PALESTINIAN RESISTANCE
Re: Lawrence Henry's The
Middle East War Nobody Knows:
Just read your article on Palestinian Resistance. I've been
posting and commenting on it every time I come across a story on
it. The estimates, by Palestinian Human Rights Groups, is that over
800 (or was it 1,800?) deaths in the First Intifada were
collaborators killed by Palestinians. Of course the UN, EU and
every other Israel-hating group with a soap-box to stand on include
those in the numbers of Palestinians dead by the Israelis.
-- Zach Barbera
http://zbarbera.blogspot.com
THE ART OF LYING
Re: Bill Croke's Why
Do 'Liberals' Lie? and Reader Mail's Misery
and Missoula:
I have found it useful to adopt the perspective of the political scientist Hans Morgenthau, who in Politics Among Nations, stated that people could be categorized as realists, or idealists. He then explained that, whilst both types wish to improve our lot in this vale of tears, the realist accepts the reality that exists, and understands that, given human nature, which has never changed, and never will, improvements, changes, can be accomplished incrementally, and require both persuasion and compromise. The idealist, on the other hand, believes that man is "perfectible," that "education" is the answer to all problems, that we can attain "paradise" here on earth, and, most important, having envisioned the world as he thinks it should be, proceeds to act as if it already conformed to that vision.
"Liberals," and I place that term in quotation marks, because my
experience is that those who style themselves "liberal" are
virulently narrow-minded and intolerant of any dissent from their
viewpoints, lie, Sir, because they are compelled to lie. These are
people who attempt to deal with the world as if it were the way
that they believe it should be, rather than the way that it is.
Every time they are faced with what is to them an unpleasant fact,
they deny the reality of that fact, which means that they lie. They
lie, they quibble, they fantasize, and they condemn any and all of
us who try to deal with the world as it actually is. They lie,
because reality simply does not suit them.
-- W. B. Heffernan, Jr.
In reference to Mr. Croke's comment that "[a memoir] is not Art,
therefore it should tell the truth," I would refer him to Florence
King's Lump It Or Leave It, and her response to critics of
Confessions of a Failed Southern Lady. To summarize, a
memoir is an art form (though whether deserving of capitalization
is another question), and therefore strict attention to factual
matters can be a hindrance.
-- W. Picou
BACK, BACK, BACK
Re: Peter Hannaford's Strike
Out:
Mr. Hannaford's column re baseball takes me way back to 1947. I remember a baseball reporter's column about Joe DiMaggio in which he told how he came upon Joe sitting at his locker after a hard fought game. He asked Joe why he looked "down" and the Clipper said he was thinking about his failure to help win the game. The reporter pointed to some younger players who appeared contented as they avidly read the stock reports of the Wall Street Journal and remarked that they did not show his concern. And Joe ruefully noted their activity with a sad concern for baseball's future if the players forgot what the game was about. -- at least the game Joe so proudly played. I remember sitting in the $1.25 center field bleachers of Yankee Stadium and watching a hurting Joe DiMaggio wincing from pain as he played his position. He felt that if he could throw one powerful ball back to the infield at the beginning of the game, he could fake out the opposition from trying to run on him during the rest of the game.

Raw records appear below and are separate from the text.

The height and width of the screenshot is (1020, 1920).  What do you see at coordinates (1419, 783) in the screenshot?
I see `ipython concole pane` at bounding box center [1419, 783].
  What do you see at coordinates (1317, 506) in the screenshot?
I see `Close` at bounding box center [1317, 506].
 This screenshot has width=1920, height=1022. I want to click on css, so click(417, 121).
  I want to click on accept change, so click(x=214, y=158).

In my 72nd year, I have come to the sad conclusion that
baseball has forgotten the game it once was.
-- Ken Wyman
Huntsville, AL
U.C. IS WHAT YOU GET
Re: George Neumayr's A
Liberal Fantasy Camp:
I am an alumnus of UC Berkeley. I got in in 1970, when the hot
campus to attend was UC Santa Cruz. My how times have changed.
Unless the situation has dramatically changed, if it is so
important to have "Berkeley" on the diploma, then I suggest that
one can go to Santa Cruz, Riverside, Davis, or Irvine for a year,
get good grades and then transfer to Berkeley or UCLA, after the
"life challenged" have flunked out, or otherwise left.
-- Roger Thompson
Hilliard, OH
(born and raised in the SF Bay Area).
In reporting about California admissions into the state's university system, Mr. Neumayr writes:
"Meanwhile, Susana Pena is UCLA-bound with an anemic 940 on the SAT. 'Once in a while, they should give us a little break so we can catch up to them,' she said to the Journal. "
Maybe Ms. Pena should have spent the last 12 years keeping up with the other students. I doubt 4 or 5 more years of "higher education", that these days spend almost the first 2 years in remedial courses because of the horrible quality of high schools, will be enough time for Ms. Pena to catch up to anything beyond "see spot run."
And I would sure like to know how being "poor" automatically means you can't learn. Are school libraries closed to the poor? Are these people so "poor" they can't afford electricity to read by at home? Are "poor" students denied the use of school materials? Are the "poor" taught in separate classrooms with teachers worse than the average (inner cities notwithstanding)?